Social Engineering and Harvesting Personal Data with Fake Job Postings

In recent months, the FBI has been warning of an increasing number of fake job postings where malicious actors have been harvesting the personal data of job seekers for fraud purposes.

The FBI warns that malicious actors or ‘scammers’ continue to exploit security weaknesses on job recruitment websites to post fraudulent job postings in order to trick applicants into providing personal information or money. These scammers lend credibility to their scheme by using legitimate information to imitate businesses, threatening reputational harm for the business and financial loss for the job seeker.

Since early 2019, the average reported loss from this scheme is nearly $3,000 per victim, and many victims have also reported that the scheme negatively affected their credit scores.

Interestingly, back in 2019, the North Korean APT group Lazarus, allegedly infiltrated Redbanc (a company that interconnects the ATM infrastructure of all Chilean banks) through a fake and lengthy hiring process, which included several rounds of Skype video interviews with the target. In this latter elaborate social engineering attack, the Redbanc employee was asked to download, install, and run a malicious executable as part of the recruitment process in order to generate a standard application form. The ruse worked and the APT group successfully infiltrated Redbanc’s network.

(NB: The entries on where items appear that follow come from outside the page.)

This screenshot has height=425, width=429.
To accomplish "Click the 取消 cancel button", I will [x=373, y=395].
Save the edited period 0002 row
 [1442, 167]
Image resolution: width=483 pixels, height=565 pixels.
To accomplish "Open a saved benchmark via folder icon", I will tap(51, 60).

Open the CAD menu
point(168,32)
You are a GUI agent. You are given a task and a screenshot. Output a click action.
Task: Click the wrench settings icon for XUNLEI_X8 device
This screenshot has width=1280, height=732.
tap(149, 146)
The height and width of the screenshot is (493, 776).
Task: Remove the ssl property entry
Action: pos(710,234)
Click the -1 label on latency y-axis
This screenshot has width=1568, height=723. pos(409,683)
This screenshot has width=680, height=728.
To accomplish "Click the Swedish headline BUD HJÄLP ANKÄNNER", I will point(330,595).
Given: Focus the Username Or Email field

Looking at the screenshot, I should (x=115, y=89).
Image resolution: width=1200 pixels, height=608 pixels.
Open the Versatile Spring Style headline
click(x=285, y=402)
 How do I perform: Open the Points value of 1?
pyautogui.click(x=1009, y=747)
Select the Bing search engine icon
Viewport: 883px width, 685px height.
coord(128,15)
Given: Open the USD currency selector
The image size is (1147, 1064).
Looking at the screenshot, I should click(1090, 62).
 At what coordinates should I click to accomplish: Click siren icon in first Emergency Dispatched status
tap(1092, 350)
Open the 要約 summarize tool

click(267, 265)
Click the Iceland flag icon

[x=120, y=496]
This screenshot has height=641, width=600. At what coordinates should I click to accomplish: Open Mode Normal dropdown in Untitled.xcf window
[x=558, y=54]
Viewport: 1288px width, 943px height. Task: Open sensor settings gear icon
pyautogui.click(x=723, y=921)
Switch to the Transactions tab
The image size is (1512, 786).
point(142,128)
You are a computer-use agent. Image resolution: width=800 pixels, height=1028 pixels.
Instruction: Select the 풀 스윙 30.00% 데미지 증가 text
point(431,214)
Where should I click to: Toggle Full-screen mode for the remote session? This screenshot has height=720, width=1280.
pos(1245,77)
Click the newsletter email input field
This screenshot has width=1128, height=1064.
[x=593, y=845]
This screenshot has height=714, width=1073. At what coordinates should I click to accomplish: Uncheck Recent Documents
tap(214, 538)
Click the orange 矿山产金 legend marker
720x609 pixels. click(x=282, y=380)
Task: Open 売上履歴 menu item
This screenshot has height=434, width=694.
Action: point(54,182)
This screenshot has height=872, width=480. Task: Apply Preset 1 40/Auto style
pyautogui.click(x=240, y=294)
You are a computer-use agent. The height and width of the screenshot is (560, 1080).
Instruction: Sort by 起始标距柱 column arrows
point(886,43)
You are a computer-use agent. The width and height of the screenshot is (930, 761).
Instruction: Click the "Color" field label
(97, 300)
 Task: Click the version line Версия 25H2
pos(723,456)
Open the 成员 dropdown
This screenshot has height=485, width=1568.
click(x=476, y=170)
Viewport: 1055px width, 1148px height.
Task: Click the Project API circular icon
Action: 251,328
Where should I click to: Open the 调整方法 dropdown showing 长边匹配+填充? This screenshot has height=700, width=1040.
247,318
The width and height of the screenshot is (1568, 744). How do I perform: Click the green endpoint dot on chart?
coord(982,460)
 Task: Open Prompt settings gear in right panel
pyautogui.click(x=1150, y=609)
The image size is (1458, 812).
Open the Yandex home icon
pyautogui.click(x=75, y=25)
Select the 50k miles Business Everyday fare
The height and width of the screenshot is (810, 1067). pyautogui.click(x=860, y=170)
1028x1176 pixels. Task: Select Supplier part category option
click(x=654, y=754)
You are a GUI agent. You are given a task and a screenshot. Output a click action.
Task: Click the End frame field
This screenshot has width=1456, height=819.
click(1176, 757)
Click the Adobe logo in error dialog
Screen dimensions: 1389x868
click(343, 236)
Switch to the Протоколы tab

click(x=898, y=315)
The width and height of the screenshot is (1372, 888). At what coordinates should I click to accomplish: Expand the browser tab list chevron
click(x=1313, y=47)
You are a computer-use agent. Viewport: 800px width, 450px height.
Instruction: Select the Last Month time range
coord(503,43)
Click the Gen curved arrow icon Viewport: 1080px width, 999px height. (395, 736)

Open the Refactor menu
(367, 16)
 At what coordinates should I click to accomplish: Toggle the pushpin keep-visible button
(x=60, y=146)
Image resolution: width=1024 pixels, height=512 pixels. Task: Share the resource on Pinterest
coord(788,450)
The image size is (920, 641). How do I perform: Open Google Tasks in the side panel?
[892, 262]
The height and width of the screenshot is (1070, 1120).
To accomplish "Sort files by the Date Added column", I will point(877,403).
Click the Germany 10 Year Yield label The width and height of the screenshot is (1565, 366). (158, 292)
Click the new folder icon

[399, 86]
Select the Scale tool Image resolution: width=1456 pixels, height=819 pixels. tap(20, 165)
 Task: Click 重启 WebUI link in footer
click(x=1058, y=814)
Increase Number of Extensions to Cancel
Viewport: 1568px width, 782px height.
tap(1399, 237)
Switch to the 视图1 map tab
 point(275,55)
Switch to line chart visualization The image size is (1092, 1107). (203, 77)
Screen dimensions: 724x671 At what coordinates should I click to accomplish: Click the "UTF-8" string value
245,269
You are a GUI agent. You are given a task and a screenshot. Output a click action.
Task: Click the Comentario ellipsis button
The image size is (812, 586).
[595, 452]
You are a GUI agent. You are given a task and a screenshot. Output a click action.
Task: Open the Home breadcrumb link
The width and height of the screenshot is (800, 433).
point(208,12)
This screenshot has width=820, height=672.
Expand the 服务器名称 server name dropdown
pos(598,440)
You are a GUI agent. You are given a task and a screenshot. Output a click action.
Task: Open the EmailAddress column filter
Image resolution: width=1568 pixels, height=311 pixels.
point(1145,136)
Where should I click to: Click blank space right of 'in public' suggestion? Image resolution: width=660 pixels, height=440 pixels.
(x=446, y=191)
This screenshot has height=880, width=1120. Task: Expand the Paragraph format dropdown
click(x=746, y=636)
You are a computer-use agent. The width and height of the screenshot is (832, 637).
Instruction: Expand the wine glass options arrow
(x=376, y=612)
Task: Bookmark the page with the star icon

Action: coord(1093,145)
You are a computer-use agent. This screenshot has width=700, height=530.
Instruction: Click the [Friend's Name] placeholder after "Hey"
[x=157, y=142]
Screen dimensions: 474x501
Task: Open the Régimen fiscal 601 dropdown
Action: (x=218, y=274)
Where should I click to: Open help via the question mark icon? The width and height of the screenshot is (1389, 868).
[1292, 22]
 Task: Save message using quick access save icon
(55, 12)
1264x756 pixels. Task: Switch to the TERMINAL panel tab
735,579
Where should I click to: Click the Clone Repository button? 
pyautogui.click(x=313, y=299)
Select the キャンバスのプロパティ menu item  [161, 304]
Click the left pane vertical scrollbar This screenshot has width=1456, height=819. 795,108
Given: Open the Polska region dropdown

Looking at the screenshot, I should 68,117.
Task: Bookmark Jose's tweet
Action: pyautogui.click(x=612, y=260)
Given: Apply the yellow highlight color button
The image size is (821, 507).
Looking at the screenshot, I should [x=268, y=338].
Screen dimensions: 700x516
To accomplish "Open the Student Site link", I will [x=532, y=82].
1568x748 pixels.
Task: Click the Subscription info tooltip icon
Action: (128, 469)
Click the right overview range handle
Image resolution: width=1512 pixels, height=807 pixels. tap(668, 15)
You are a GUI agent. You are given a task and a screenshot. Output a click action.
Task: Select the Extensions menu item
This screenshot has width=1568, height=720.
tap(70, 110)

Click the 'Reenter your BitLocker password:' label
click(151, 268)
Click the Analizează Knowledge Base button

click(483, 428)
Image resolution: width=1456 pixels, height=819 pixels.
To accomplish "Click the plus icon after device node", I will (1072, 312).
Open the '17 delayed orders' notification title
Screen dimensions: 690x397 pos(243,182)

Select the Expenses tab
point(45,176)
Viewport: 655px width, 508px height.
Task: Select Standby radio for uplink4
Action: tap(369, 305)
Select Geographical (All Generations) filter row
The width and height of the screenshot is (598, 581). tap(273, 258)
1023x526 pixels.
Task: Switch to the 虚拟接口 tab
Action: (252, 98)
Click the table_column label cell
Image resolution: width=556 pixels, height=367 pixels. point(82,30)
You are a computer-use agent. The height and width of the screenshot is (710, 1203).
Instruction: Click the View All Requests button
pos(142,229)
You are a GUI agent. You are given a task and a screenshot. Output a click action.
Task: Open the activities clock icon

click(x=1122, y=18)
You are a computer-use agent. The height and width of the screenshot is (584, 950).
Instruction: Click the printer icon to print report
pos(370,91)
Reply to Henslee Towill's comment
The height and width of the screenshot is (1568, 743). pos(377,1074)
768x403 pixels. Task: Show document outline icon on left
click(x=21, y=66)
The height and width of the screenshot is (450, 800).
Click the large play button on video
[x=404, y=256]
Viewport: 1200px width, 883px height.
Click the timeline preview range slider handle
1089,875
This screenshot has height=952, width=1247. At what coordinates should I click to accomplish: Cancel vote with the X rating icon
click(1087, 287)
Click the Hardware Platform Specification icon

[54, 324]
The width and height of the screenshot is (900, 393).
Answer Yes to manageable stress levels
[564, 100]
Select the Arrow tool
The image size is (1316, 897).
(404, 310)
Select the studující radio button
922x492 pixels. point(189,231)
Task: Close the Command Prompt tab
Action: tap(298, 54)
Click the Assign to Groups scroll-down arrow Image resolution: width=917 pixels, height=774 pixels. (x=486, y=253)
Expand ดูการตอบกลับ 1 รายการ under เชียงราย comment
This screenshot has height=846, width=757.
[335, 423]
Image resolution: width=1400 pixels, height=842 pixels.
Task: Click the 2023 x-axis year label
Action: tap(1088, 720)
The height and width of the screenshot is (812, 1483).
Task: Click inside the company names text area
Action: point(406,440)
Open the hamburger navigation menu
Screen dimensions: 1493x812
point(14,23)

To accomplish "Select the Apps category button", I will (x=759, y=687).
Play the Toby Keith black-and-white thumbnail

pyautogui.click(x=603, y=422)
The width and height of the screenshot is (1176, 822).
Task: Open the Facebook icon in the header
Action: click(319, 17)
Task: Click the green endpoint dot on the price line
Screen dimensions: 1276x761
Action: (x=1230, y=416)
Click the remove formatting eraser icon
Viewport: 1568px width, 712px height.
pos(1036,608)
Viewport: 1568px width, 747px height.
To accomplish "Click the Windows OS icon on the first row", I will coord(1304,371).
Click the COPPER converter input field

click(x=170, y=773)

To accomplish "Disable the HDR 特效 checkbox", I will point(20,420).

The lure in the Redbanc attack was a well-paid job opening for a software developer, posted on the professional social media site LinkedIn. Posting any well-paid job on any of the major job listing sites, would no doubt attract a significant number of applicants, or in this case, scam and social engineering victims.

The vulnerability here is that none of these sites run any checks on whether these job listings are legitimate or not. If anyone signing up to LinkedIn can post a job, this appears to be a relatively straightforward social engineering vector for a group willing to put in sufficient time and effort to come across as a legitimate hiring company.

Few job candidates are going to be closely scrutinising these job listings and the “employees” behind them. Once their trust has been gained through a number of interactions, it would be a seemingly simple task from that point to convince them that running an executable would load a basic program for a questionnaire or an application form. Asking for additional personal data would be even easier. The reward of a good well-paying job is likely going to override most security concerns for the job applicants.

Even if the jobs sites start screening companies to prevent spoofing, it would be trivial for a group to set up a shell company in a loosely regulated jurisdiction to make themselves look legitimate. The FBI’s guidance on protecting yourself from these scams isn’t much help either. One of their indicators of a fake job scammer is that “interviews are not conducted in-person or through a secure video call”. Sign up for a free Zoom account and you too can avoid looking like a scammer.

This isn’t going to be an easy security problem to solve, unless jobs listings sites start doing heavy due diligence on anyone posting a job, as well as applicants taking extra measures to verify that the companies they apply for and the individuals with whom they speak are all legitimate. Perhaps it’s time job applicants started requesting ID and references from recruiters and hiring managers.